Last Friday’s article expressed some longing for C-style function pointers. It attempted to use AS3’s Namespace class to fake a function pointer. Unfortunately, this resulted in far slower code than simple direct access. Today’s article shows a technique that actually results in far faster code!

The Namespace approach failed due to Namespace being a dynamic class and access through it therefore being necessarily slow. So how about a non-dynamic approach? The idea I came up with was to create a class like Java’s Runnable interface. The idea is to create an interface that defines one function that takes the parameters you want to pass and returns the parameters you want returned. This is similar to function pointers in C where the syntax forces you to specify what the function’s parameters and return value are. The next step is to create a class implementing the interface for each function you want to point to. Next, simply implement the one function that the interface specifies. Lastly, the code wanting to emulate function pointers points its Runnable variable at an appropriate object implementing Runnable and calls to its one function are then made. Consider this simple example:

package
{
	import flash.display.*;
	import flash.utils.*;
	import flash.text.*;
 
	public class RunnableTest extends Sprite
	{
		public function RunnableTest()
		{
			var logger:TextField = new TextField();
			logger.autoSize = TextFieldAutoSize.LEFT;
			addChild(logger);
 
			var i:int;
 
			const FUNC_CALL_REPS:int = 10000000;
			var runnable:Runnable = new MyRunnable();
			var func:Function = runnable.run;
			var beforeTime:int = getTimer();
			for (i = 0; i < FUNC_CALL_REPS; ++i)
			{
				func();
			}
			logger.appendText("Func call time: " + (getTimer()-beforeTime) + "\n");
			beforeTime = getTimer();
			for (i = 0; i < FUNC_CALL_REPS; ++i)
			{
				runnable.run();
			}
			logger.appendText("Runnable call time: " + (getTimer()-beforeTime) + "\n");
			beforeTime = getTimer();
			for (i = 0; i < FUNC_CALL_REPS; ++i)
			{
				this.foo();
			}
			logger.appendText("Direct call time: " + (getTimer()-beforeTime));
		}
 
		private function foo(): void
		{
		}
	}
}
internal interface Runnable
{
	function run(): void
}
internal class MyRunnable implements Runnable
{
	public function run(): void
	{
	}
}

The results are impressive:

Machine Function Object Time Runnable Time Direct Call Time
3.0 Ghz Intel Core 2 Duo with 2GB RAM on Windows XP 613 43 41
2.2 Ghz Intel Core 2 Duo with 2GB RAM on Mac OS X 10.6 828 63 59

It seems as though you sacrifice almost no performance using this technique. Runnables only slightly lag behind direct function calls and are some 14x faster than Function objects! But what else do you lose? Well, you’ll need to create at least one interface and two classes, which contributes to SWF size, project complexity, and number of files to maintain. You’ll need to create more classes implementing the interface if you have more functions to point at. You’ll also need to instantiate an object of each of these types in order to point at it. If you are going to do a lot of processing, this probably won’t be much of a burden for the benefits (fewer if-else chains) you’ll get. You can also pre-allocate and re-use them. Lastly, you’ll need to split these functions out of the classes they naturally belong in and therefore need to pass along the “this” pointer they would normally have and provide non-private access to the class as far as the function needs to do its work. This can lead to overexposed classes, but the internal access specifier can help with that.

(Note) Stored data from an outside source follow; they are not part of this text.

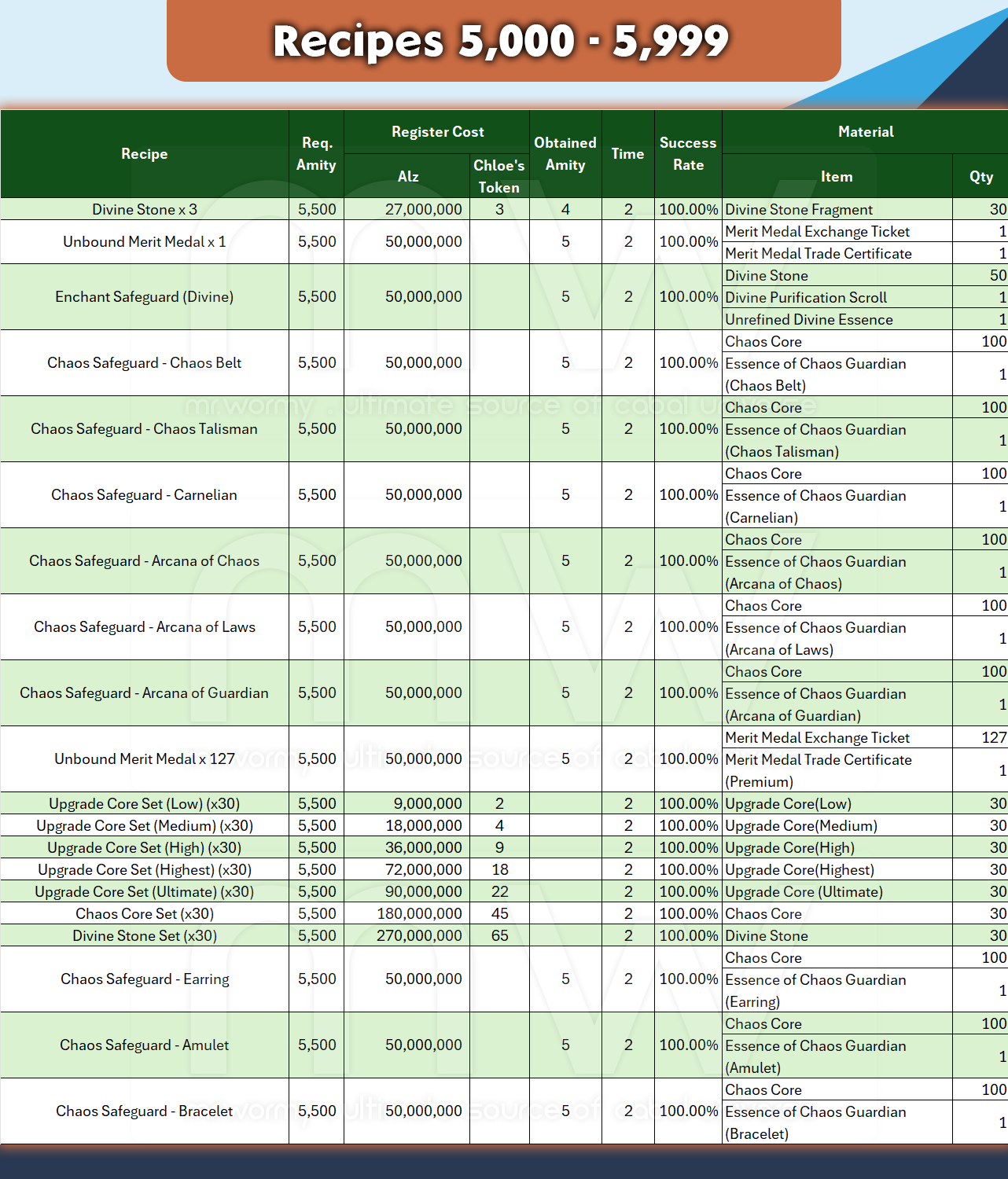Screen dimensions: 1008x1179
Task: Click the "Recipes 5,000 - 5,999" title banner
Action: click(x=503, y=41)
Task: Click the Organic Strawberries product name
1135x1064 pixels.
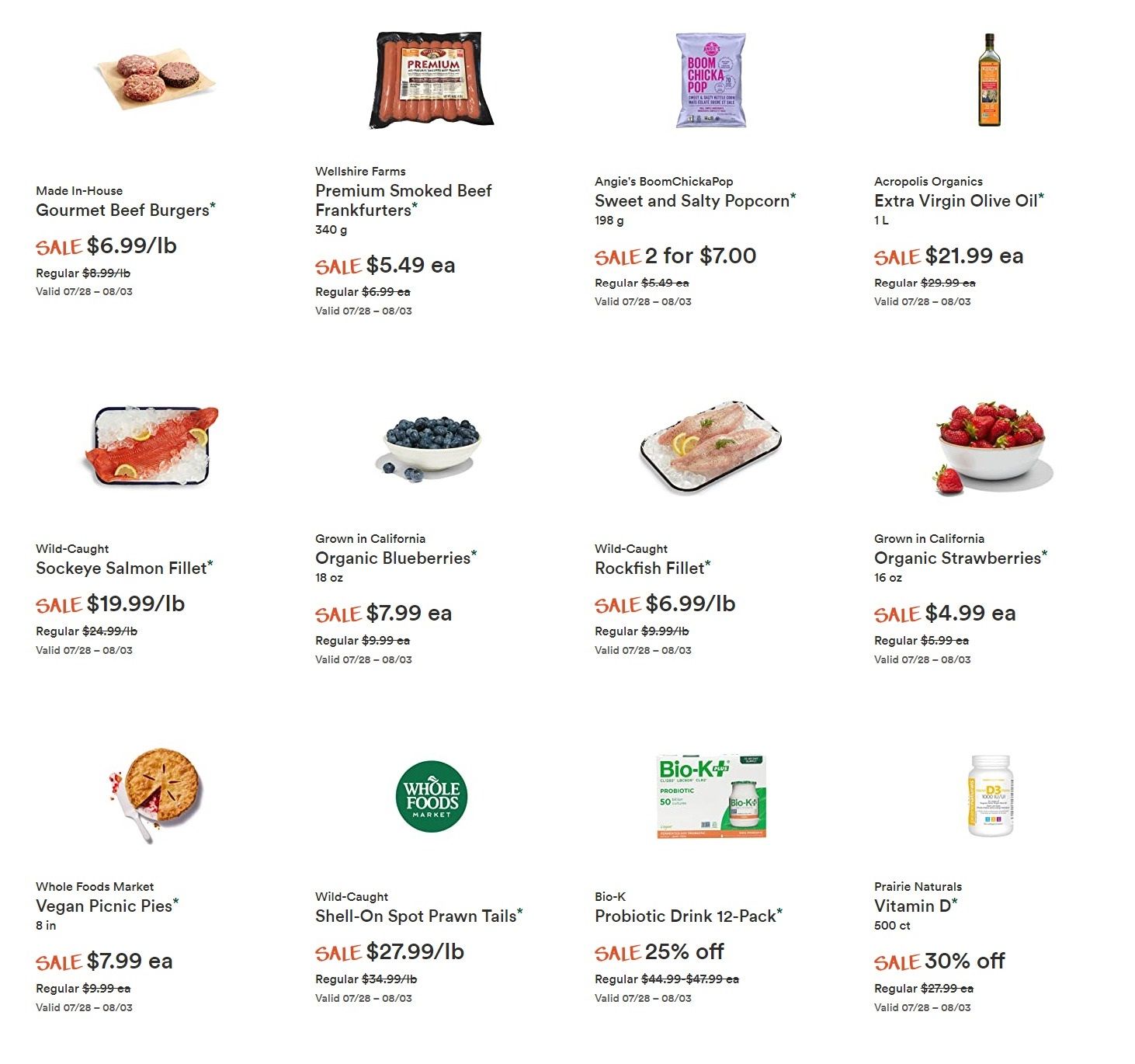Action: coord(957,558)
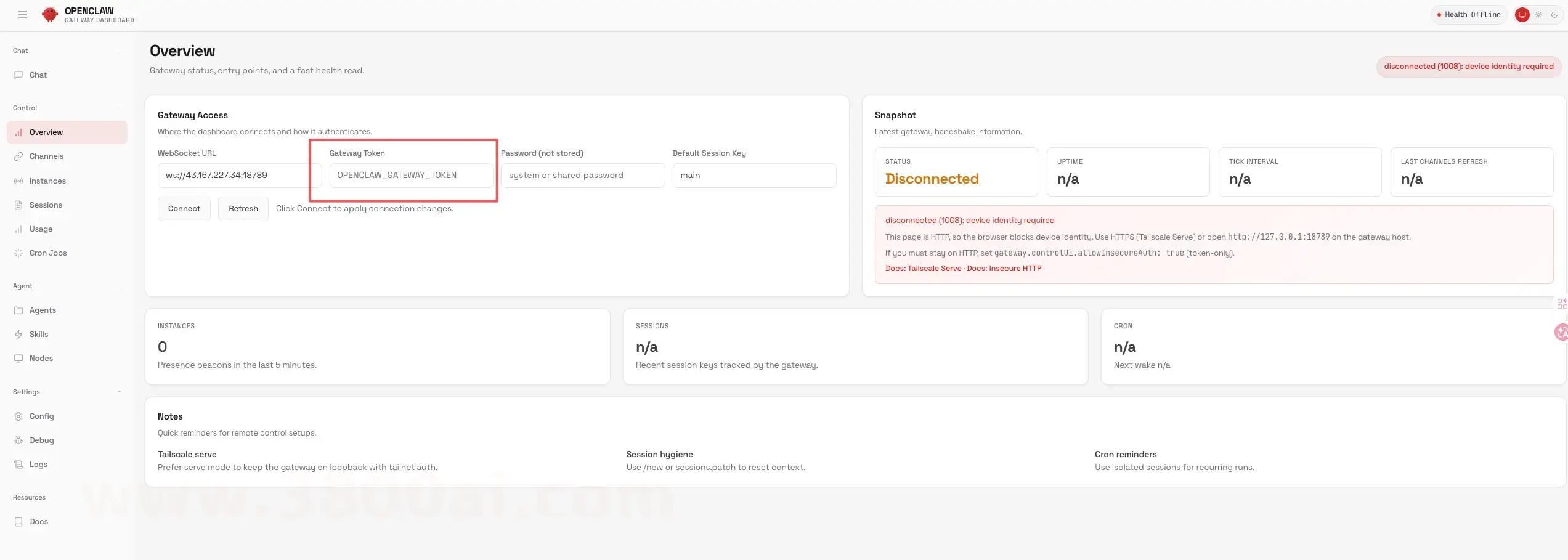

There is one surprising benefit of the runnable strategy as described above. If you intend to pass the same arguments to the function over and over, such as the “this” pointer it would normally have, you can simply store them as fields of the class. This leads to a related secondary advantage. Say your function normally computed a value and added it to an Array field of the class it should belong to when not using the runnable technique. You could pass this Array to the runnable’s constructor, store it as a field, and then share a reference to the Array with the original class. Both of these are good for limiting argument passing.

This technique works out surprisingly well. It’s a lot of overhead in typing, propagation of files, and a little overhead in SWF size, but when you really need to eliminate some if-else chains with a function pointer-style solution, runnables sure seem to be the way to go.